Empresa deve restituir pagamentos por venda casada de seguros em crédito rural

venda casada de seguros durante a contratação de cédulas de crédito rural é conduta abusiva e gera a obrigação do banco devolver os valores contratados ao cliente.

Com esse entendimento, o juiz Lucas Caetano Marques de Almeida, da 1ª Vara Judicial de Itapuranga (GO), determinou que um banco que vinculou a contratação de seguros em financiamentos de crédito rural descontados diretamente da conta de um cliente deve restituir o valor debitado.

O autor da ação, um produtor rural, alega que a liberação dos créditos rurais era condicionada à contratação compulsória de seguros, entre eles, o seguro penhor rural e seguro de vida produtor rural, totalizando um montante de R$ 102.280,33. 

Ele também sustenta que não lhe foi apresentada alternativa de contratação com outra seguradora senão a vinculada ao banco e que ele não foi informado sobre o direito de livre escolha.
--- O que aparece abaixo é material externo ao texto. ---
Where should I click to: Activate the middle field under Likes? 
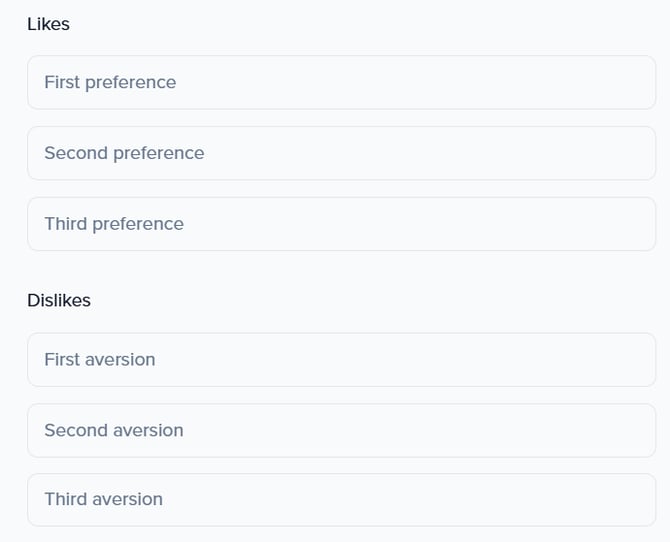[341, 153]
Ao ajuizar a ação contra a instituição financeira, pediu a nulidade das contratações, restituição dos valores indevidamente debitados e indenização de R$ 10 mil por danos morais.
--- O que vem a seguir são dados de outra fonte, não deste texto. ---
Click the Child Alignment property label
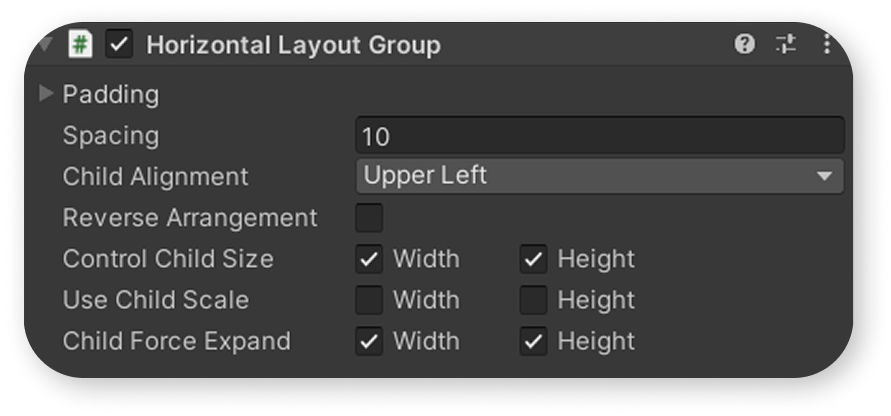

O banco alegou que as contratações são regulares, que o produtor aderiu aos seguros por livre e espontânea vontade e que não houve qualquer imposição. Sustentou que a contratação de seguros em operações financeiras constitui prática legítima e amplamente admitida no mercado e pleiteou a improcedência total dos pedidos do autor.

Função social

O juiz classificou a relação das partes como uma relação de consumo, na qual o banco é a prestadora de serviços, o crédito rural é o produto oferecido e o autor é o consumidor final. Ele aplicou o artigo 3º, parágrafo 2º, do Código de Defesa do Consumidor, ao caso, segundo a Súmula nº. 297 do Superior Tribunal de Justiça, que diz que o CDC é aplicável às instituições financeiras.

Segundo o magistrado, como o autor pediu o julgamento antecipado, não deve haver a inversão do ônus da prova — quando a prestadora de serviços deve comprovar que não causou danos ao consumidor —, já que as provas do processo já estão juntadas aos autos e tal medida não surtiria efeito.

Por mais que a empresa alegasse que as contratações estavam previstas em um contrato assinado pelo autor e que ele representa certa garantia e segurança no mundo dos negócios, o juiz destacou que é necessário reconhecer a função social do acordo. 

Ele afirmou que, nos termos dos artigos 6º, inciso V, e 39, inciso V, do CDC, o contrato deve ser interpretado de acordo com o contexto social e baseado em um equilíbrio justo entre as partes, tornando possível as revisões e modificações de cláusulas que causam desproporcionalidades entre as partes, como a venda casada, também proibida pela jurisprudência do STJ (Tema Repetitivo 972). O consumidor não deve, portanto, ser compelido a contratar um seguro com a própria instituição ou por uma seguradora por ela indicada.

 No presente caso, a parte ré não se desincumbiu do ônus de demonstrar que a parte autora teve opção de escolha no que tange aos seguros vinculados às Cédulas. […] Ainda que seja conferida ao consumidor a opção de contratar ou não seguro no bojo do contrato, restará caracterizada a ilegalidade acaso não comprovado que lhe foi dada a oportunidade de escolher a seguradora”, ressaltou na sentença.

Sem danos morais

O magistrado observou que, segundo o artigo 42, parágrafo único, do CDC, quando o consumidor é cobrado indevidamente, a empresa deve restituir o valor debitado em montante igual ou em dobro ao pago em excesso (repetição do indébito), independentemente da intenção da companhia em enganar o consumidor ou não.A devolução em dobro passou a valer depois de 30 de março de 2021. Portanto, o juiz decidiu que todos os valores pagos pelo produtor rural até essa data devem ser restituídos de forma simples e os valores pagos depois dela devem ser restituídos em dobro, segundo entendimento do STJ (EAREsp 676.608).
A indenização por danos morais, porém, foi afastada pelo juiz. Ele salientou que não existe prova de abalo moral relevante, que deveria ser demonstrada pelo autor, de acordo com o artigo 373, I, do CPC.Por fim, o magistrado determinou a nulidade e abusividade de todas os contratações dos seguros vinculados às Cédulas Rurais.